Everything in the listing beneath must be transcribed exactly.

START Recorded data

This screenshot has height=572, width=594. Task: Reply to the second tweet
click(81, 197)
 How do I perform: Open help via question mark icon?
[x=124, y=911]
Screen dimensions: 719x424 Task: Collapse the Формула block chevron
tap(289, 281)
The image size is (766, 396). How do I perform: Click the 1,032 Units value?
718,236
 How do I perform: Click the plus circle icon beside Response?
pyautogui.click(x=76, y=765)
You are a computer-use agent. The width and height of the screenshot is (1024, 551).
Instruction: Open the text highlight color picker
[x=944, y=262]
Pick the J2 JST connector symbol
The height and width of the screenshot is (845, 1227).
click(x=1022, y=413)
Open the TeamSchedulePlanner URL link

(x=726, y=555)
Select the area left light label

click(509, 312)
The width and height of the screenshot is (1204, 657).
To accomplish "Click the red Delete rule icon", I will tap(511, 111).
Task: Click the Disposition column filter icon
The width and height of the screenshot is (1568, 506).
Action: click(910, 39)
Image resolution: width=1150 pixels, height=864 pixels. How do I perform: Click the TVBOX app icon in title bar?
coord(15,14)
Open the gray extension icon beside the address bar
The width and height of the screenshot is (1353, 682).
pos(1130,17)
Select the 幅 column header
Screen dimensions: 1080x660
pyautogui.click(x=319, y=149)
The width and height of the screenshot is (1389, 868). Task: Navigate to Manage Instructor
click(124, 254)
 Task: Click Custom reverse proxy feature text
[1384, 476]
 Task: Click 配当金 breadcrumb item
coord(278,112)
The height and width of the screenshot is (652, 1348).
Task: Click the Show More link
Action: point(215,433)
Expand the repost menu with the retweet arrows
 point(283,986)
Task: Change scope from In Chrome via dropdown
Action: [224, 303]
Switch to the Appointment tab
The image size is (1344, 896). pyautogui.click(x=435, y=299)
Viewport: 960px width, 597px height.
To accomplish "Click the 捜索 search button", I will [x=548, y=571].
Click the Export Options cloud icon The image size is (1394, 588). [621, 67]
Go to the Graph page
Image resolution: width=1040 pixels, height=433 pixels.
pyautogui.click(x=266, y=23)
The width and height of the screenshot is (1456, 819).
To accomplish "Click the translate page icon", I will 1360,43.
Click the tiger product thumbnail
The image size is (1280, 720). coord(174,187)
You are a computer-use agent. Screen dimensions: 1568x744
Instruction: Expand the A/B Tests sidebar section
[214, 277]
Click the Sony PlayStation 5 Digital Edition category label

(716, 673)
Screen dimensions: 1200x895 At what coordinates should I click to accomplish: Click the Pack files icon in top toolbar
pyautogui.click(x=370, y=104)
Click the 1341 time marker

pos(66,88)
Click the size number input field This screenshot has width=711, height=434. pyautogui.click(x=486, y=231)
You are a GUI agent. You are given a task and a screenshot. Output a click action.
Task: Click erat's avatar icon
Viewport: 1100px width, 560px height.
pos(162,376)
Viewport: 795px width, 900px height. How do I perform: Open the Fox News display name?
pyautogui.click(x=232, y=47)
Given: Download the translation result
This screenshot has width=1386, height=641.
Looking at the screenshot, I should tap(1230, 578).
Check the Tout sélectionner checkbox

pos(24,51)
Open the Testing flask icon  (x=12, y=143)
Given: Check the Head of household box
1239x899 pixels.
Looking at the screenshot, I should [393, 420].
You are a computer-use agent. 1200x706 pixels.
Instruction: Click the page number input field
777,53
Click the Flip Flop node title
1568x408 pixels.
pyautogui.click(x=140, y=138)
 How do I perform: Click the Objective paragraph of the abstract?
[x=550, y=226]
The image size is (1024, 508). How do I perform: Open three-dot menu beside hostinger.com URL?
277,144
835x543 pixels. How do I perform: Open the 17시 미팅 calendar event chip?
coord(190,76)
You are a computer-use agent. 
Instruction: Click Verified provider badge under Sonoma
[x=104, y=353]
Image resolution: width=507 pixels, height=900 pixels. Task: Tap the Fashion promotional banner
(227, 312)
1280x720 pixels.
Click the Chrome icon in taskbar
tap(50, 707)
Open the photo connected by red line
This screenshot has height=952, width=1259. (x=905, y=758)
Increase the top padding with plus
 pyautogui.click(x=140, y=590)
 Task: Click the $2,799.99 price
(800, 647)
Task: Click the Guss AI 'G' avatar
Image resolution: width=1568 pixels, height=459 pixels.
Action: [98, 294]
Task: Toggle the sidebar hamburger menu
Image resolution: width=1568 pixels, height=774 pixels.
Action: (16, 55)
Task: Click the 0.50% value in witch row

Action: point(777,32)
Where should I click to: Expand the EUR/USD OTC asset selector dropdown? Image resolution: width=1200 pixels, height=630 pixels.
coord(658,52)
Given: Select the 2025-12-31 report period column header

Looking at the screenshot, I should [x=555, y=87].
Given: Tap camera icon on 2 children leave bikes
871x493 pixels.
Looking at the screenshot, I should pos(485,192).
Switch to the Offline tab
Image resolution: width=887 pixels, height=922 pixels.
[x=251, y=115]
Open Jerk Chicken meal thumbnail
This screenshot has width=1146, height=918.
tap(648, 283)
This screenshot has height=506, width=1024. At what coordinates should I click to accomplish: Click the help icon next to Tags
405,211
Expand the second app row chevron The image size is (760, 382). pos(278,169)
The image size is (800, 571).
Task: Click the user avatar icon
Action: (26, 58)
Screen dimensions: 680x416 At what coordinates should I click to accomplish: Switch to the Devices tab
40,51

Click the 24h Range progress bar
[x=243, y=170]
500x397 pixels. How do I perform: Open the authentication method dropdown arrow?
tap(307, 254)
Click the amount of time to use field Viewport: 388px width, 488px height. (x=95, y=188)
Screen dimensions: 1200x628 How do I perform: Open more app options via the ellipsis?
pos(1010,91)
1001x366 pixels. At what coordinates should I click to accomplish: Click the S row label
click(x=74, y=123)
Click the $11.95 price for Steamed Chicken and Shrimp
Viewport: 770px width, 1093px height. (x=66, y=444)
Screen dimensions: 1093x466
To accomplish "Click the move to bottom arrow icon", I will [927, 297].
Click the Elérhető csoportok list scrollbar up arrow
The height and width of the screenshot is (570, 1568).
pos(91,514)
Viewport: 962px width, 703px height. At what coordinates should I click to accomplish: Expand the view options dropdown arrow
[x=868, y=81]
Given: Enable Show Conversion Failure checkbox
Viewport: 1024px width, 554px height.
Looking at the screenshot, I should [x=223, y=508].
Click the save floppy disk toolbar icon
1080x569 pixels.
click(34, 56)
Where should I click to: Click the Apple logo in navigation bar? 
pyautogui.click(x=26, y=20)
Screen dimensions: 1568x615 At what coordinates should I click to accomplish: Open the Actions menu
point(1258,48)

END Recorded data

Exercise answer:
This screenshot has height=572, width=594. Task: Reply to the second tweet
click(81, 197)
 How do I perform: Open help via question mark icon?
[x=124, y=911]
Screen dimensions: 719x424 Task: Collapse the Формула block chevron
tap(289, 281)
The image size is (766, 396). How do I perform: Click the 1,032 Units value?
718,236
 How do I perform: Click the plus circle icon beside Response?
pyautogui.click(x=76, y=765)
You are a computer-use agent. The width and height of the screenshot is (1024, 551).
Instruction: Open the text highlight color picker
[x=944, y=262]
Pick the J2 JST connector symbol
The height and width of the screenshot is (845, 1227).
click(x=1022, y=413)
Open the TeamSchedulePlanner URL link

(x=726, y=555)
Select the area left light label

click(509, 312)
The width and height of the screenshot is (1204, 657).
To accomplish "Click the red Delete rule icon", I will tap(511, 111).
Task: Click the Disposition column filter icon
The width and height of the screenshot is (1568, 506).
Action: click(910, 39)
Image resolution: width=1150 pixels, height=864 pixels. How do I perform: Click the TVBOX app icon in title bar?
coord(15,14)
Open the gray extension icon beside the address bar
The width and height of the screenshot is (1353, 682).
pos(1130,17)
Select the 幅 column header
Screen dimensions: 1080x660
pyautogui.click(x=319, y=149)
The width and height of the screenshot is (1389, 868). Task: Navigate to Manage Instructor
click(124, 254)
 Task: Click Custom reverse proxy feature text
[1384, 476]
 Task: Click 配当金 breadcrumb item
coord(278,112)
The height and width of the screenshot is (652, 1348).
Task: Click the Show More link
Action: point(215,433)
Expand the repost menu with the retweet arrows
 point(283,986)
Task: Change scope from In Chrome via dropdown
Action: [224, 303]
Switch to the Appointment tab
The image size is (1344, 896). pyautogui.click(x=435, y=299)
Viewport: 960px width, 597px height.
To accomplish "Click the 捜索 search button", I will [x=548, y=571].
Click the Export Options cloud icon The image size is (1394, 588). [621, 67]
Go to the Graph page
Image resolution: width=1040 pixels, height=433 pixels.
pyautogui.click(x=266, y=23)
The width and height of the screenshot is (1456, 819).
To accomplish "Click the translate page icon", I will 1360,43.
Click the tiger product thumbnail
The image size is (1280, 720). coord(174,187)
You are a computer-use agent. Screen dimensions: 1568x744
Instruction: Expand the A/B Tests sidebar section
[214, 277]
Click the Sony PlayStation 5 Digital Edition category label

(716, 673)
Screen dimensions: 1200x895 At what coordinates should I click to accomplish: Click the Pack files icon in top toolbar
pyautogui.click(x=370, y=104)
Click the 1341 time marker

pos(66,88)
Click the size number input field This screenshot has width=711, height=434. pyautogui.click(x=486, y=231)
You are a GUI agent. You are given a task and a screenshot. Output a click action.
Task: Click erat's avatar icon
Viewport: 1100px width, 560px height.
pos(162,376)
Viewport: 795px width, 900px height. How do I perform: Open the Fox News display name?
pyautogui.click(x=232, y=47)
Given: Download the translation result
This screenshot has width=1386, height=641.
Looking at the screenshot, I should tap(1230, 578).
Check the Tout sélectionner checkbox

pos(24,51)
Open the Testing flask icon  (x=12, y=143)
Given: Check the Head of household box
1239x899 pixels.
Looking at the screenshot, I should [393, 420].
You are a computer-use agent. 1200x706 pixels.
Instruction: Click the page number input field
777,53
Click the Flip Flop node title
1568x408 pixels.
pyautogui.click(x=140, y=138)
 How do I perform: Click the Objective paragraph of the abstract?
[x=550, y=226]
The image size is (1024, 508). How do I perform: Open three-dot menu beside hostinger.com URL?
277,144
835x543 pixels. How do I perform: Open the 17시 미팅 calendar event chip?
coord(190,76)
You are a computer-use agent. 
Instruction: Click Verified provider badge under Sonoma
[x=104, y=353]
Image resolution: width=507 pixels, height=900 pixels. Task: Tap the Fashion promotional banner
(227, 312)
1280x720 pixels.
Click the Chrome icon in taskbar
tap(50, 707)
Open the photo connected by red line
This screenshot has height=952, width=1259. (x=905, y=758)
Increase the top padding with plus
 pyautogui.click(x=140, y=590)
 Task: Click the $2,799.99 price
(800, 647)
Task: Click the Guss AI 'G' avatar
Image resolution: width=1568 pixels, height=459 pixels.
Action: [98, 294]
Task: Toggle the sidebar hamburger menu
Image resolution: width=1568 pixels, height=774 pixels.
Action: (16, 55)
Task: Click the 0.50% value in witch row

Action: point(777,32)
Where should I click to: Expand the EUR/USD OTC asset selector dropdown? Image resolution: width=1200 pixels, height=630 pixels.
coord(658,52)
Given: Select the 2025-12-31 report period column header

Looking at the screenshot, I should [x=555, y=87].
Given: Tap camera icon on 2 children leave bikes
871x493 pixels.
Looking at the screenshot, I should pos(485,192).
Switch to the Offline tab
Image resolution: width=887 pixels, height=922 pixels.
[x=251, y=115]
Open Jerk Chicken meal thumbnail
This screenshot has width=1146, height=918.
tap(648, 283)
This screenshot has height=506, width=1024. At what coordinates should I click to accomplish: Click the help icon next to Tags
405,211
Expand the second app row chevron The image size is (760, 382). pos(278,169)
The image size is (800, 571).
Task: Click the user avatar icon
Action: (26, 58)
Screen dimensions: 680x416 At what coordinates should I click to accomplish: Switch to the Devices tab
40,51

Click the 24h Range progress bar
[x=243, y=170]
500x397 pixels. How do I perform: Open the authentication method dropdown arrow?
tap(307, 254)
Click the amount of time to use field Viewport: 388px width, 488px height. (x=95, y=188)
Screen dimensions: 1200x628 How do I perform: Open more app options via the ellipsis?
pos(1010,91)
1001x366 pixels. At what coordinates should I click to accomplish: Click the S row label
click(x=74, y=123)
Click the $11.95 price for Steamed Chicken and Shrimp
Viewport: 770px width, 1093px height. (x=66, y=444)
Screen dimensions: 1093x466
To accomplish "Click the move to bottom arrow icon", I will [927, 297].
Click the Elérhető csoportok list scrollbar up arrow
The height and width of the screenshot is (570, 1568).
pos(91,514)
Viewport: 962px width, 703px height. At what coordinates should I click to accomplish: Expand the view options dropdown arrow
[x=868, y=81]
Given: Enable Show Conversion Failure checkbox
Viewport: 1024px width, 554px height.
Looking at the screenshot, I should [x=223, y=508].
Click the save floppy disk toolbar icon
1080x569 pixels.
click(34, 56)
Where should I click to: Click the Apple logo in navigation bar? 
pyautogui.click(x=26, y=20)
Screen dimensions: 1568x615 At what coordinates should I click to accomplish: Open the Actions menu
point(1258,48)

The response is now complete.